The ministry stated its findings after the conclusion of an investigation into the hack, first reported in early January. The original attack spurred a North American electricity industry information center to recommend its members review their cyber network defenses. (Defense Daily, Jan. 8).
Although the ministry did not accuse the Russian government of direct involvement, it said hackers used a Russian-based internet provider and made phone calls from inside Russia.
“According to one of the power companies, the connection by the attackers to its IT network occurred from a subnetwork…belonging to an (internet service) provider in the Russian Federation,” the ministry said in the report.
Oleksander Svetelyk, Deputy Energy Minister, said the attackers prepared at least six months in advance.
“The attack on our systems took at least six months to prepare–we have found evidence that they started collecting information (about our systems) no less than 6 months before the attack,” Svetelyk told Reuters.
Researchers at Trend Micro, a software security firm, said Thursday that the hackers behind the Ukraine power attack were also likely behind similar attacks against a mining company and a railway operator in Ukraine.
The researchers deduced this by pivoting off the original indicators of compromise, which included hacker group BlackEnergy reconnaissance and lateral movement tools as well as KillDisk, a disk-wiping malware.
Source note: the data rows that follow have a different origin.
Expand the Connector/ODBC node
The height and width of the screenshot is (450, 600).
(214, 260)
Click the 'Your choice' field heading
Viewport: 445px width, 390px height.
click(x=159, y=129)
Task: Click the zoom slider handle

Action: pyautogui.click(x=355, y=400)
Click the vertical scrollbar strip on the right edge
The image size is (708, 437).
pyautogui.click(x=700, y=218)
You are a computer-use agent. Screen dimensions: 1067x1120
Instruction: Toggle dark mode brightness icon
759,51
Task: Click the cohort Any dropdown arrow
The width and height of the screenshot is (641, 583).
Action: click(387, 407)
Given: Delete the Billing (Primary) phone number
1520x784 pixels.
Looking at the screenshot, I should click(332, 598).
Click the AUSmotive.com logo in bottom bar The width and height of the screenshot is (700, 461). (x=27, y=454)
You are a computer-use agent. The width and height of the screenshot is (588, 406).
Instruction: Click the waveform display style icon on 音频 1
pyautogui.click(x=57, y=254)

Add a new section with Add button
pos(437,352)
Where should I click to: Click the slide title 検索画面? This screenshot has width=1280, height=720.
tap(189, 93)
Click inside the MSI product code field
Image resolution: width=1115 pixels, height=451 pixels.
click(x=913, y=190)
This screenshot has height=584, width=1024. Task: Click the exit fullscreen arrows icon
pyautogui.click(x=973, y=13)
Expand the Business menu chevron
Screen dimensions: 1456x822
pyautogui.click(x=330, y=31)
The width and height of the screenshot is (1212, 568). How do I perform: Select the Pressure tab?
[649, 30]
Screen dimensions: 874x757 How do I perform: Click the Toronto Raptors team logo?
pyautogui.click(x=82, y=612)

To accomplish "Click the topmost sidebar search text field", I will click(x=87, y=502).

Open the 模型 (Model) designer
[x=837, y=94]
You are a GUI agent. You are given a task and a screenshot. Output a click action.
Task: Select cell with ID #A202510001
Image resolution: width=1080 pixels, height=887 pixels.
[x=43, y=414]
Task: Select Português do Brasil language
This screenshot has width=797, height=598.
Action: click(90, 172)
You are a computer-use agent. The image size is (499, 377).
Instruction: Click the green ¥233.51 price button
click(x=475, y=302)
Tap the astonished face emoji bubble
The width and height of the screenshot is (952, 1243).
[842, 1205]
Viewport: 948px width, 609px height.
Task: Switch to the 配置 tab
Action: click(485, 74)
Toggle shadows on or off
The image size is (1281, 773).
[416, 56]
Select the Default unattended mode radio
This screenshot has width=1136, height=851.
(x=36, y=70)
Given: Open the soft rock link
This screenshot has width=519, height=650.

“A fellow senior threat researcher at Trend Micro and I began hunting for additional infections or malware samples related to the incident. We quickly realized that Prykarpattya Oblenergo and Kyivoblenergo were not the only targets revolving around the newest BlackEnergy campaign,” Kyle Wilhoit, Senior Threat Researcher at Trend Micro, said in a company blog post.
Using open source intelligence telemetry data and the company’s Smart protection Network, the researchers saw samples of the BlackEnergy and KillDisk malware used against the mining and rail companies.
“In addition, the possible infections in the mining and railway organizations appear to use some of the same BlackEnergy and KillDisk infrastructure that were seen in the two power facilities attacks,” Wilhoit said.
“Based on our research, we can say we believe that the same actors are likely involved in some regard to these two victims and to those behind the Ukrainian power utility attack,” he added.
The Trend Micro researchers postulated three possibilities about the larger cyber attack picture. Attackers may have intended to destabilize Ukraine via a massive or persistent disruption involving power, mining, and transportation; the attackers have deployed the malware at different critical infrastructure systems to determine which is the easiest to infiltrate and later take control of; and/or the infections in the mining and train companies were possibly preliminary with attacks testing the code base.
“Whichever is the case, attacks against Industrial Control Systems (ICS) should be treated with extreme seriousness because of the dire real-world repercussions. In addition—and this bears repeating—this attack shows that any organization, regardless of the nature or size of their business, can be a target,” Wilhoit said.